Als vielleicht noch vier oder fünf Menschen vor mir an der Reihe waren, begann die Musik zu spielen, etwas Feierliches, Beschwingtes. Die Menschen nahmen Haltung an. Es war die Nationalhymne Kolumbiens.

In diesem Augenblick spürte ich etwas Magisches: Ein Blatt Papier glitt von hinten in meine Hand. Als ich das Kärtchen überrascht anschaute, konnte ich meinen Namen lesen und die Überschrift: „Invitación“. Es war meine Eintrittskarte zu diesem Staatsakt.

Ich drehte mich um, um mich bei dem merkwürdigen Geist zu bedanken, der das Unwahrscheinlichste Wirklichkeit hatte werden lassen, aber hinter mir stand kein Geist, sondern Signora Monica.

Natürlich sagte sie nicht, wo sie die Einladung her hatte. Sie sagte nur: „Beeil dich“, und schubste mich zur Kontrolle, wo ich bereits an der Reihe war.

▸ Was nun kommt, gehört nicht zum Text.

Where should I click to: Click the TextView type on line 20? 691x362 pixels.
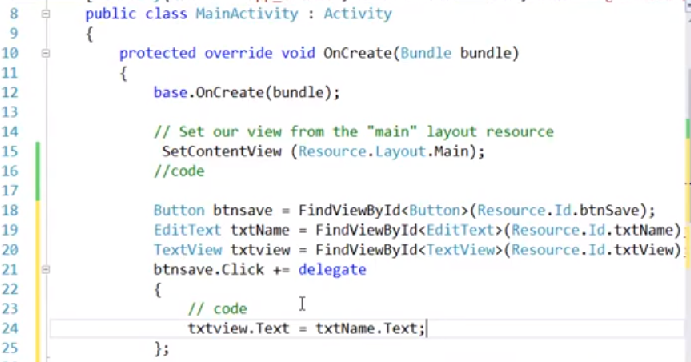(x=188, y=250)
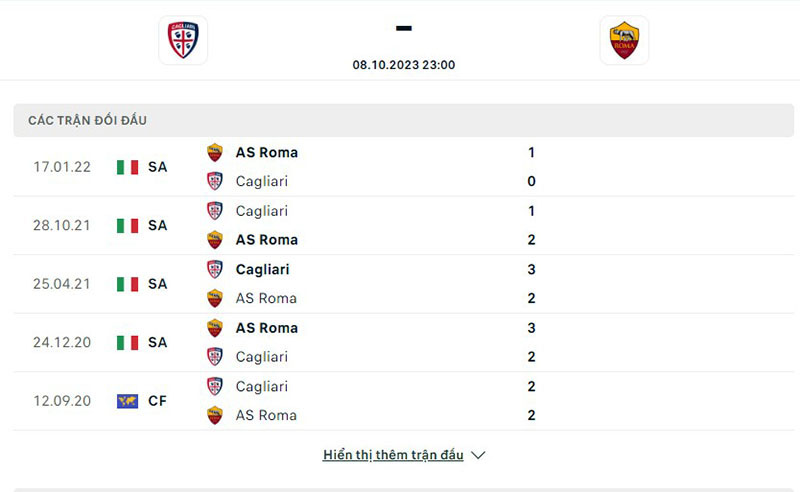Viewport: 800px width, 492px height.
Task: Click Italy flag on 25.04.21 row
Action: 127,284
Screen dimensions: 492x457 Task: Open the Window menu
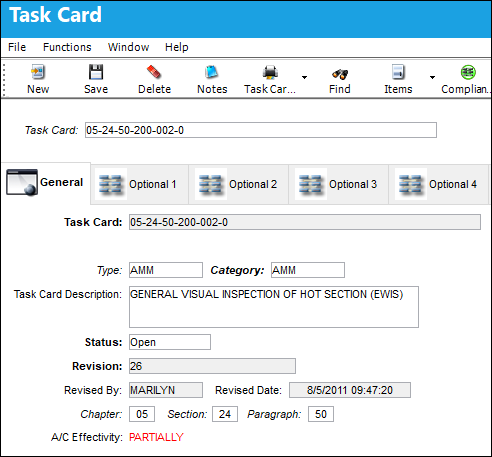tap(128, 47)
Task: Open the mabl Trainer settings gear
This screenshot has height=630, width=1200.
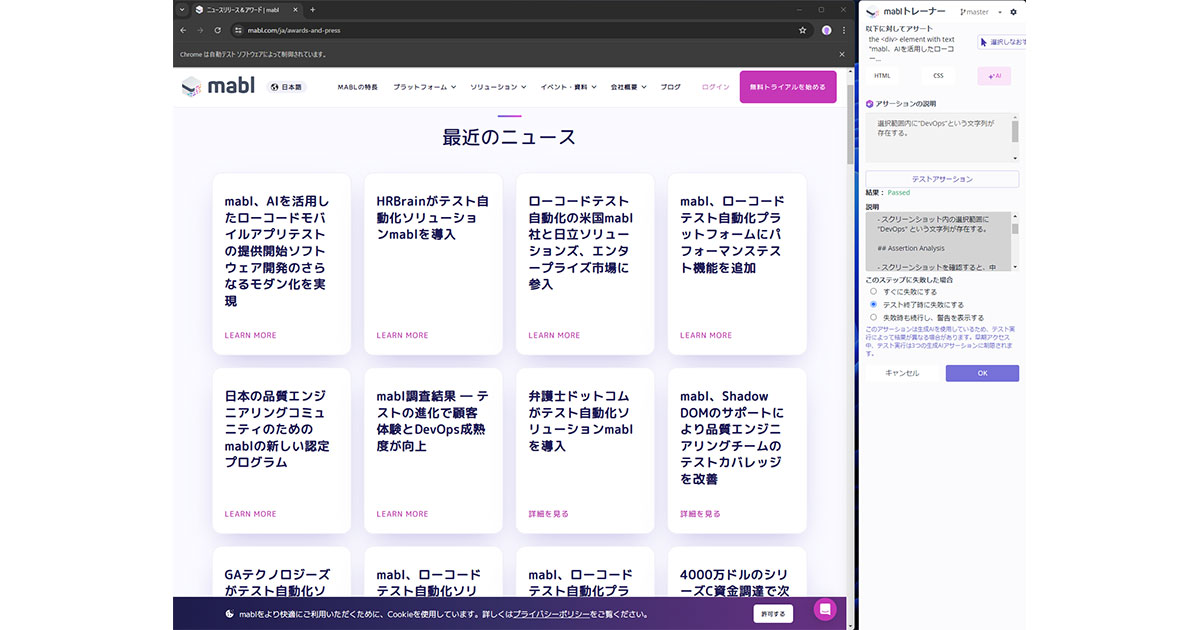Action: pos(1013,12)
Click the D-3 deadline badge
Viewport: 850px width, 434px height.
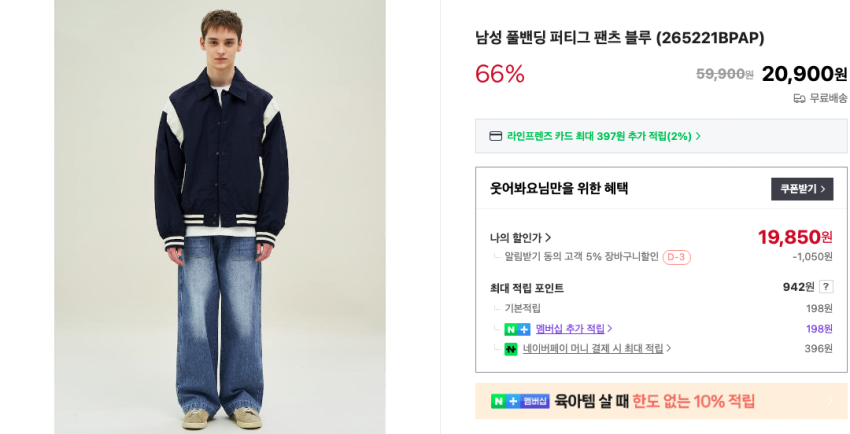point(677,257)
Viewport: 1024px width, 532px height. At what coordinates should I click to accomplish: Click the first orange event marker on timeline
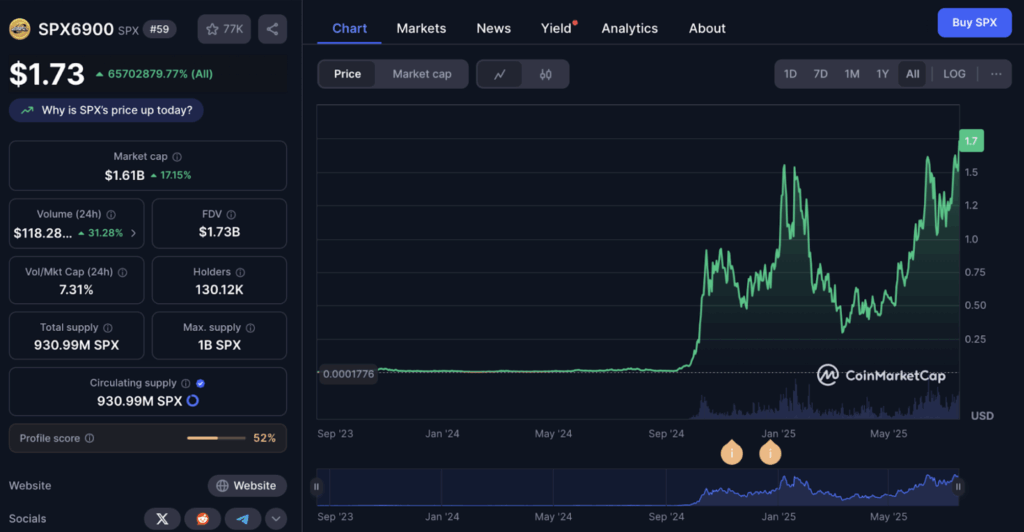pos(731,453)
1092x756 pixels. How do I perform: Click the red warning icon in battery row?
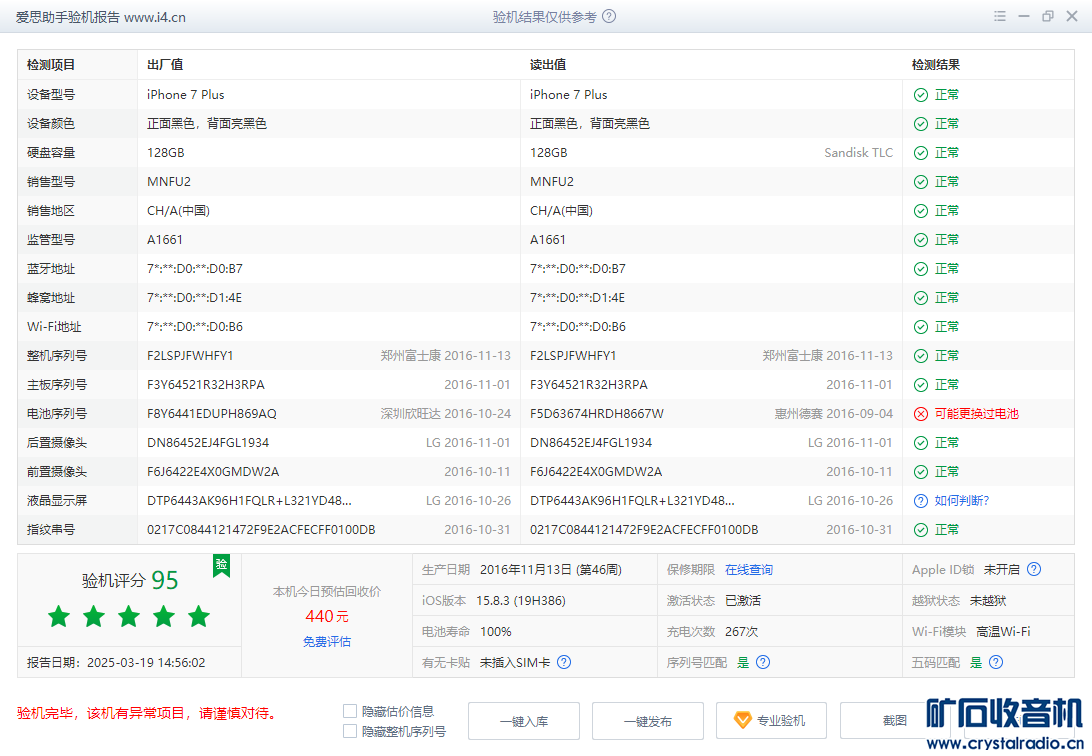coord(920,414)
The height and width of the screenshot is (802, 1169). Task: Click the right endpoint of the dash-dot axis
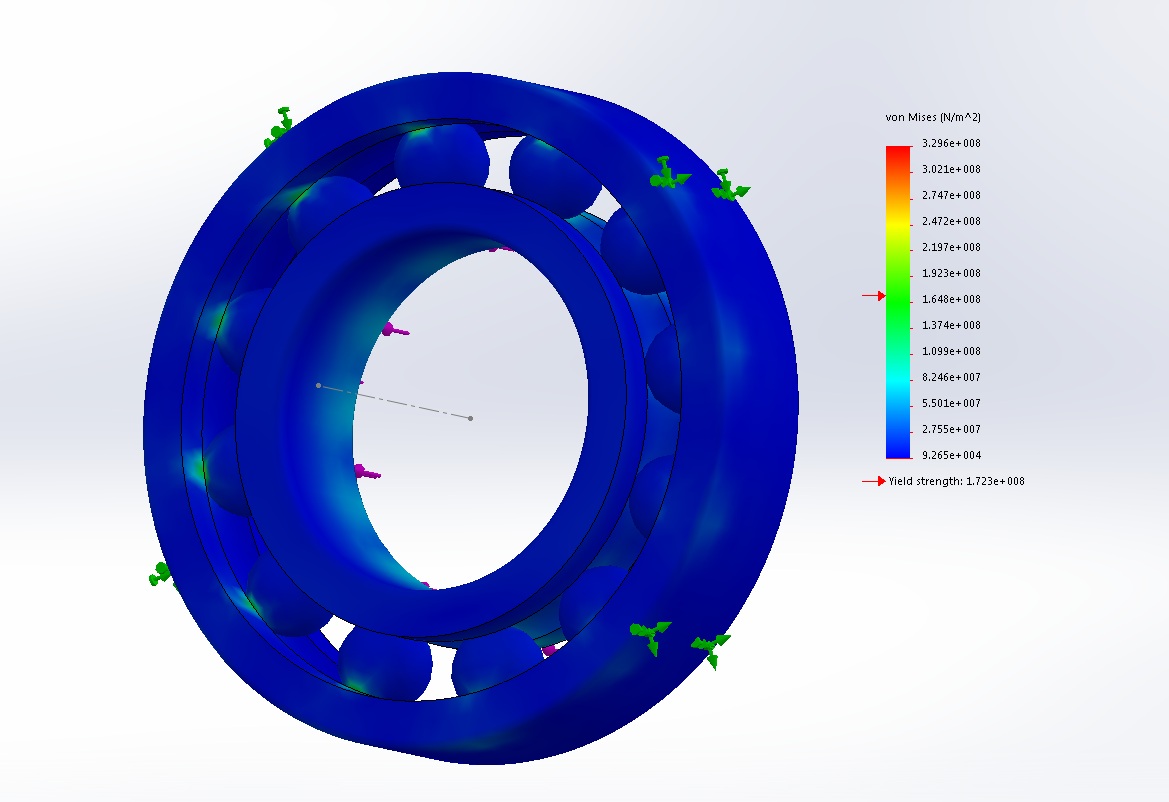click(471, 418)
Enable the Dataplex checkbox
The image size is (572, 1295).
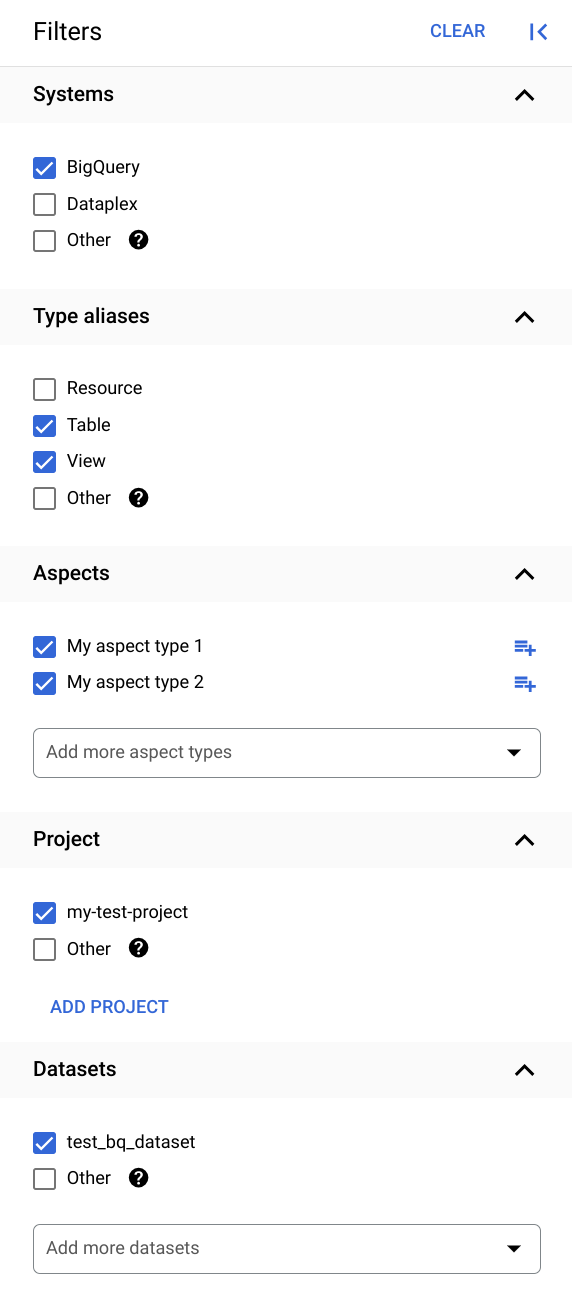(x=44, y=204)
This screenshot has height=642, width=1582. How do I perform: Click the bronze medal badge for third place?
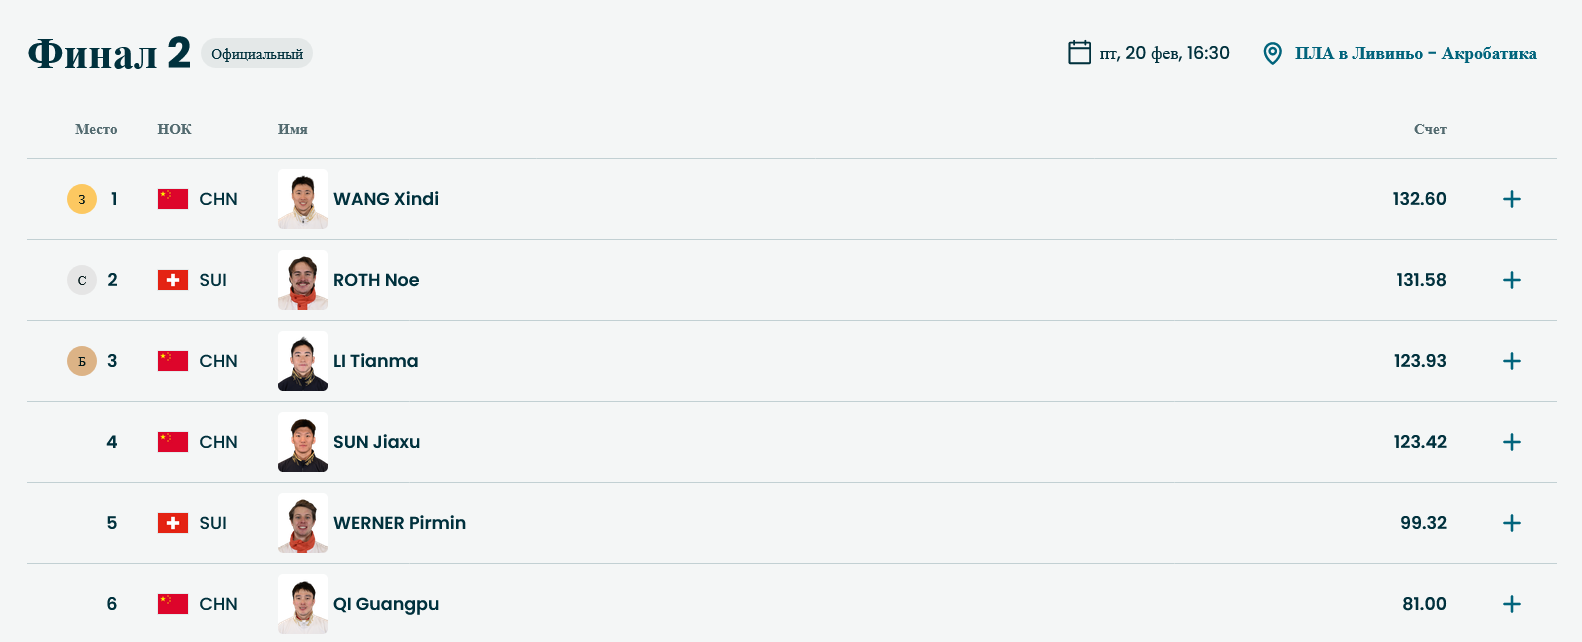(x=82, y=361)

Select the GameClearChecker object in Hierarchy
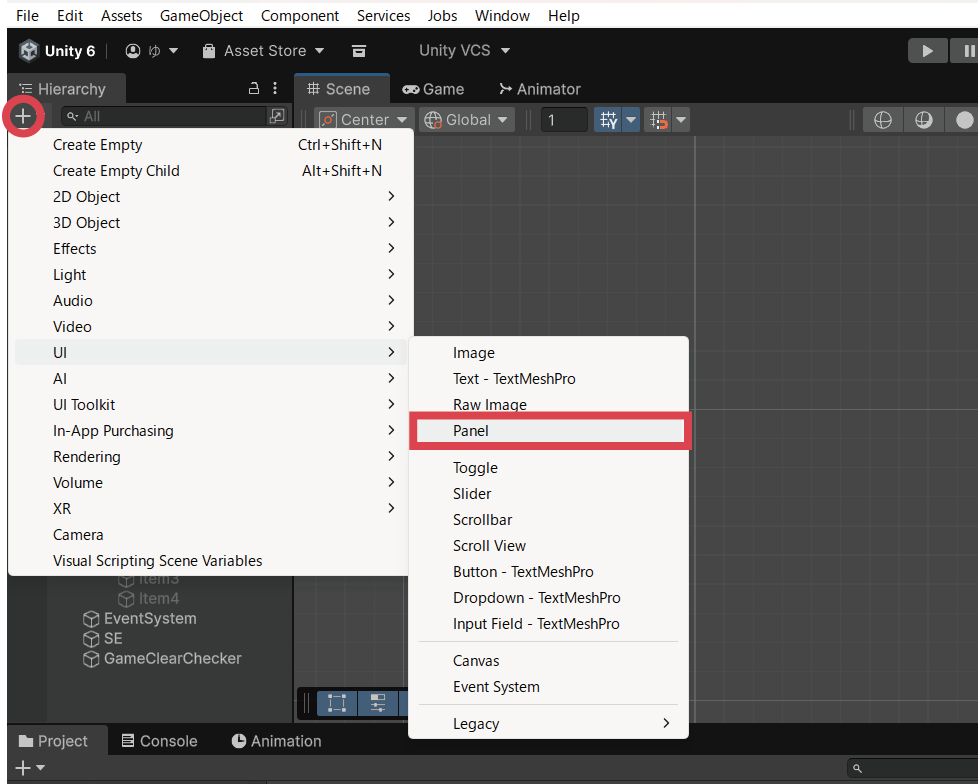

Wir kamen genau in dem Moment, als sich die Anwesenden, welche die Hymne mit der Hand auf dem Herzen mitgesungen hatten, wieder setzten. Wir hatten Plätze in der zweiten Reihe, vor uns Menschen mit Orden am Revers und andere mit feinen Gesichtszügen, der Auszeichnung, die ein Leben voller Interesse und Neugier verleiht.

Es folgten Reden. Ich verstand kein Wort, außer, dass hier jemand zur letzten Ruhe gebettet würde. Der Rektor der Universität hielt eine kleine Urne. Erst als die Stele, in der die Urne beigesetzt werden sollte, endlich enthüllt wurde, ­begriff ich: Das war die Asche von Gabriel García Márquez, der 2014 in Mexico City gestorben war und immer davon gesprochen hatte, nach Cartagena zurückkehren zu wollen.

Heute war das der Fall. Die Hälfte der Asche war nach Hause gekommen. Mercedes Bacha, seine Witwe, saß in der ersten Reihe, neben ihren Söhnen Gonzalo und Rodrigo, Schriftstellern, Politikern, Prominenten  – und uns. Nachdem die Urne ihren Platz gefunden hatte, wurde die Büste von Gabos Charakterkopf enthüllt, die Kate Murray, eine britische Bildhauerin, geschaffen hatte.

Dann schwebten von der Galerie der Universität tausende gelbe Schmetterlinge. Es war ein Bild, das allen Anwesenden ein magisches Lächeln aufs Gesicht zauberte, und mir fiel der Satz von Gabo ein, den ich gelesen hatte, bevor es mich nach Cartagena verschlagen hatte:„Kaum war ich innerhalb der Festungsmauern, lag die Stadt im malven­farbenen Sechs-Uhr-Abendlicht in alter Pracht vor mir, und das Gefühl überkam mich, wiedergeboren zu sein.“

Und ich war Zeuge dieser Wiedergeburt.